What is more intriguing, with Apple (and, of late, Amazon) in the mix, the new wave of BNPL might change another game — it may threaten the old-fashioned credit cards and their issuers. 

The basics? APL isn’t tied to the Apple Card. Nor is its use specific to the purchase of Apple products. It is, though, tied in to Apple devices. Indeed, some commenters see it as a “way to squeeze more juice out of its 1B+ iPhone users.” When a user buys something on an Apple device, he will have the option to pay for it on one of two plans: four interest-free payments made at two week intervals, or interest-added payments stretched out over several months. 

There is no news yet on what interest Apple will charge on the monthly installments, for users who take that route.  

The Market 

The new wave of BNPL, into which Apple Pay Later now moves, is a space often associated with Affirm and Afterpay. 

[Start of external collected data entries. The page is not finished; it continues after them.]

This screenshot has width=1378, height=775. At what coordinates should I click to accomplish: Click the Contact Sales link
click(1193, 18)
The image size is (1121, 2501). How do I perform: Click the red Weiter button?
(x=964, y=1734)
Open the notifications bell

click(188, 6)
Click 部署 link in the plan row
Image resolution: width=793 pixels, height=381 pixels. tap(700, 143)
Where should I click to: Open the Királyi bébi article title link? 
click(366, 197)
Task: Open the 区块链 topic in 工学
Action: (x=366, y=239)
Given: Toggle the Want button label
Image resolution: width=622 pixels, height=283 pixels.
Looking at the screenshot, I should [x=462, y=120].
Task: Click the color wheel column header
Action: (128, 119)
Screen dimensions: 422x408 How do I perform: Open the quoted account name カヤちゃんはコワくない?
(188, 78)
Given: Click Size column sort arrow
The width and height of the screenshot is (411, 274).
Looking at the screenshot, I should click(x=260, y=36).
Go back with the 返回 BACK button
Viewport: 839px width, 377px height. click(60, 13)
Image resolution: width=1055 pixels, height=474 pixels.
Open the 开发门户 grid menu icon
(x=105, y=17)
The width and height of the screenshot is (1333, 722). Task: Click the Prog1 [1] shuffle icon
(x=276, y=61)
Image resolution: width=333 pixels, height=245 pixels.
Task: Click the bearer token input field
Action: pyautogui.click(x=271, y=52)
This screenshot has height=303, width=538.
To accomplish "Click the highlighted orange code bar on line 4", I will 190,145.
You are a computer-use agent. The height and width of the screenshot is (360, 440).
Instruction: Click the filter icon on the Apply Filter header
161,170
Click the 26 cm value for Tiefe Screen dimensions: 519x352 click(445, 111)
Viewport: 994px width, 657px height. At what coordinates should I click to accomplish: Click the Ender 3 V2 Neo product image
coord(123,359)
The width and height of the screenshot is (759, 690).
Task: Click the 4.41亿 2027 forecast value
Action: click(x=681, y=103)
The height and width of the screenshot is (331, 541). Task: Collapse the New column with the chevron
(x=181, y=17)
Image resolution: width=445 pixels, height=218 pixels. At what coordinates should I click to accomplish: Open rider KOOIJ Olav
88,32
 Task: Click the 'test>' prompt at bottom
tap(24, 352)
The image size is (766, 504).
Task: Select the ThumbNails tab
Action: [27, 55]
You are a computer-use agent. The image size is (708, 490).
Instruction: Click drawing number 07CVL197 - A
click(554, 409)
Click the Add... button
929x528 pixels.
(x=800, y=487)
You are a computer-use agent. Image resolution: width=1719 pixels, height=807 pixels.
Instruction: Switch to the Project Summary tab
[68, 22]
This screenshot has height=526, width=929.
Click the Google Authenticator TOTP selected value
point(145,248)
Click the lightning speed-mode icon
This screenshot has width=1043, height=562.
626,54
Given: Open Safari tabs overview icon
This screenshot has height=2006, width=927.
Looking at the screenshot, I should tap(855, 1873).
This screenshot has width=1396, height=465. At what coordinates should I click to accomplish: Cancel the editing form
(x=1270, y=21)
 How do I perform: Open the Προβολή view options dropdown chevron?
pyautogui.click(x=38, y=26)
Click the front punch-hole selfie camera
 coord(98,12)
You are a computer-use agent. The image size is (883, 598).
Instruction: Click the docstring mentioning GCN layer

Affirm started as a financial tech company in 2013 to operate as a lender of installment loans for consumers to use at point of sale with the benefit of the Affirm app. Five year later, it partnered with Walmart to allow the use of the Affirm app in Walmart stores and the giant retailer’s website. 

Affirm has also partnered with other retailers such as Shopify, BigCommerce, and Zen-Cart.  Affirm went public earlier this year (NASDAQ: AFRM). 

Afterpay is an Australian company (ASX:APT) with much the same business plan. It expanded into the US retail world in 2019.  .

Apple has followed Amazon by just two months into this “Buy Now, Pay Later” space. Like Apple, Amazon is a tech conglomerate that seems to be everywhere. Like Apple, too, Amazon is sometimes used as a “A” in the acronym “FANG” — with Facebook, Netflix, and Google. 

In May, Amazon launched its BNPL program, allowing online shoppers to pay for their goods in five installments, usually of equal size (with the last the smallest if the charge is not readily divisible by five). 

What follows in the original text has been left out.